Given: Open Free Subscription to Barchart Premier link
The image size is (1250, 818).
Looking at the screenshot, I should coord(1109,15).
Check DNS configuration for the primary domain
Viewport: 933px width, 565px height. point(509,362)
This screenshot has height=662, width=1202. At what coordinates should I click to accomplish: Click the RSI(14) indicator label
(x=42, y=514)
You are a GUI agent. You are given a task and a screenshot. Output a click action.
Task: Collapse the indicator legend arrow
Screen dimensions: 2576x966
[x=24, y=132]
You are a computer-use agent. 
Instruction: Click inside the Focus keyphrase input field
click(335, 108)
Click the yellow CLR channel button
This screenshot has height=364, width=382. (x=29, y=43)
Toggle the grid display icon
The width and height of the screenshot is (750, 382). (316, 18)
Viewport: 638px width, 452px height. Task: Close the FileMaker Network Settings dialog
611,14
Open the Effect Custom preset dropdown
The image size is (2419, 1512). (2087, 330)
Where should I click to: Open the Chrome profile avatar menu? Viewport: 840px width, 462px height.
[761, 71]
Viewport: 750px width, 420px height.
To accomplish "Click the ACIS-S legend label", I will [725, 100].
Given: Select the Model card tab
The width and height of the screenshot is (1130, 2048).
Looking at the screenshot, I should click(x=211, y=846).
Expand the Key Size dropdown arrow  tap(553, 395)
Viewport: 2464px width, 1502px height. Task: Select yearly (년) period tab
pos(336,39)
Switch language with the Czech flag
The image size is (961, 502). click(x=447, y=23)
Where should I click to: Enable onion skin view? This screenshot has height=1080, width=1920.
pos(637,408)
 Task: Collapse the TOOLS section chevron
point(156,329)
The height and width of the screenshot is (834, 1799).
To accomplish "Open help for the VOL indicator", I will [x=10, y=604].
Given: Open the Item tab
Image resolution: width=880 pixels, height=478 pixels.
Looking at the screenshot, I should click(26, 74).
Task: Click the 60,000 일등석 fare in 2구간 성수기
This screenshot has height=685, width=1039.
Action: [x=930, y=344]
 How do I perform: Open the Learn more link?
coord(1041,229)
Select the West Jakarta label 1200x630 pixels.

→ **EXERCISE DESCRIPTION**: Reproduce all of the data above word for word, without changing anything.

→ **RESULT FOR THIS TASK**:
Given: Open Free Subscription to Barchart Premier link
The image size is (1250, 818).
Looking at the screenshot, I should coord(1109,15).
Check DNS configuration for the primary domain
Viewport: 933px width, 565px height. point(509,362)
This screenshot has height=662, width=1202. At what coordinates should I click to accomplish: Click the RSI(14) indicator label
(x=42, y=514)
You are a GUI agent. You are given a task and a screenshot. Output a click action.
Task: Collapse the indicator legend arrow
Screen dimensions: 2576x966
[x=24, y=132]
You are a computer-use agent. 
Instruction: Click inside the Focus keyphrase input field
click(335, 108)
Click the yellow CLR channel button
This screenshot has height=364, width=382. (x=29, y=43)
Toggle the grid display icon
The width and height of the screenshot is (750, 382). (316, 18)
Viewport: 638px width, 452px height. Task: Close the FileMaker Network Settings dialog
611,14
Open the Effect Custom preset dropdown
The image size is (2419, 1512). (2087, 330)
Where should I click to: Open the Chrome profile avatar menu? Viewport: 840px width, 462px height.
[761, 71]
Viewport: 750px width, 420px height.
To accomplish "Click the ACIS-S legend label", I will [725, 100].
Given: Select the Model card tab
The width and height of the screenshot is (1130, 2048).
Looking at the screenshot, I should click(x=211, y=846).
Expand the Key Size dropdown arrow  tap(553, 395)
Viewport: 2464px width, 1502px height. Task: Select yearly (년) period tab
pos(336,39)
Switch language with the Czech flag
The image size is (961, 502). click(x=447, y=23)
Where should I click to: Enable onion skin view? This screenshot has height=1080, width=1920.
pos(637,408)
 Task: Collapse the TOOLS section chevron
point(156,329)
The height and width of the screenshot is (834, 1799).
To accomplish "Open help for the VOL indicator", I will [x=10, y=604].
Given: Open the Item tab
Image resolution: width=880 pixels, height=478 pixels.
Looking at the screenshot, I should click(26, 74).
Task: Click the 60,000 일등석 fare in 2구간 성수기
This screenshot has height=685, width=1039.
Action: [x=930, y=344]
 How do I perform: Open the Learn more link?
coord(1041,229)
Select the West Jakarta label 1200x630 pixels.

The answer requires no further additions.